The expression levels of integrins CD11a, CD49d, and the chemokine receptor CX3CR1 after IL-15 treatment for 48-72 h were also detected by flow cytometry. The results showed that the expression of CD11a and CD49d was increased significantly in CD4 + CD28− T cells in both LN patients and healthy controls (Fig. 5A), while the expression of the chemokine receptor CX3CR1 remained significantly unchanged. In addition, the extent to migration of CD4 + CD28− T cells towards different concentrations of IL-15 was detected by transwell migration assay using the method described by Broux et al [18]. The result showed that CD28- T cells from both LN patients and healthy controls had a significant migration advantage over the respective CD4 + CD28 + T cells at all IL-15 concentrations tested. But with the concentration of IL-15 increasing, CD4 + CD28− T cells from LN patients exhibited a higher efficiency of migration than those from healthy controls (Fig. 5B, C).

Fig. 5
figure 5

IL-15 promotes migration potential of CD4 + CD28− T cells

(A) PBMCs of 8 healthy controls and 8 LN patients were stimulated with IL-15 (50ng/ml) or left untreated for 48-72 h and expression levels of CD11a, CD49d and CX3CR1 were measured by flow cytometry. The MFI of each marker within CD4 + CD28−T cells is shown

(B) Sorted CD4 + T cells of 8 healthy controls and 8 LN patients were allowed to migrate in a transwell system toward different concentrations of IL-15 (0.1–10ng/ml). The number of migrated CD4 + CD28 + and CD4 + CD28− T cells was checked by flow cytometry. The chemotactic index (CI) was calculated as follows: (number of migrated cells with IL-15)/(number of migrated cells without IL-15) as described by Bieke Broux etc. CI of CD4 + CD28− T cells was compared with CI of CD4 + CD28 + T cells both in LN and HC

(C)Within CD4 + CD28− T cells, CI of SLE patients were compared with that of HCs. *p < 0.05, **p < 0.01, ***p < 0.001, ns means no significant

IL-15 enhances the pathological injurious effect of CD4 + CD28− T cells on human glomerular endothelial cells (GEnCs).

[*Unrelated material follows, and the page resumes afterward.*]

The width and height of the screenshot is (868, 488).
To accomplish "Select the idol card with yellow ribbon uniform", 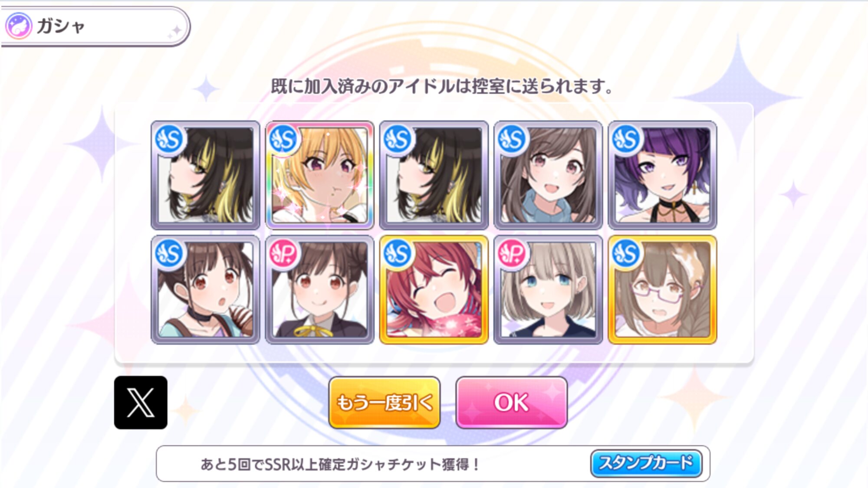I will coord(320,290).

As a higher number of CD4 + CD28− T cells and a higher level of IL-15 were observed in the kidney tissues of LN patients (Fig. 2A, 3D), we further evaluated the pathogenic function of LN CD4 + CD28− T cells under conditions of IL-15 stimulation by using GEnCs as target cells to monitor endothelial injury. The sorted CD4 + CD28− T cells and CD4 + CD28 + T cells from LN patients were pretreated with IL-15 for 16 h and then co-cultured with GEnCs in vitro to measure intracellular levels of IFN-γ and caspase3 in T cells and GEnCs. Strikingly, the CD4 + CD28− T cells induced a higher rate of GEnC apoptosis as compared with CD4 + CD28 + T cells (Fig. 6A, B). The results further showed that apoptosis was partially inhibited by an NKG2D-blocking antibody (P = 0.025) (Fig. 6A, B). Meanwhile, CD4 + CD28− T cells with IL-15 pre-stimulation induced a significantly higher apoptosis rate compared with CD4 + CD28− T cells without IL15 pre-stimulation (P = 0.0063) (Fig. 6C). Furthermore, CD4 + CD28− T cells displayed higher IFN-γ production than did the CD4 + CD28 + T cells after co-culturing with GEnCs, and the addition of the NKG2D-blocking antibody could not decrease this high level of IFN-γ production (Fig. 6D). CD4 + CD28−T cells derived from HC induced GEnC apoptosis rate was also studied. The CD4 + CD28−T cells from healthy control (HC) displayed a similar induced apoptosis pattern with that of LN.

Fig. 6
figure 6

CD4 + CD28− T cells induce higher apoptosis of GEnCs with IL-15 pre-treatment compared with CD4 + CD28 + T cells

After 16 h stimulation of 105 CD4 + CD28 + or CD4 + CD28− T cells isolated from LN patients (n = 7) with IL-15 50ng/ml and 6h culture with GEnCs, the frequency of GEnCs expressing active caspase 3 and intracellular IFN-γ production in T cells were measured by flow cytometry

(A) Expression of active caspase 3 of GEnCs (upper left), induced by CD4 + CD28 + T cells (bottom left), CD4 + CD28− T cells (upper right), the CD4 + CD28− T cells with anti-NKG2D blocking antibody (bottom right)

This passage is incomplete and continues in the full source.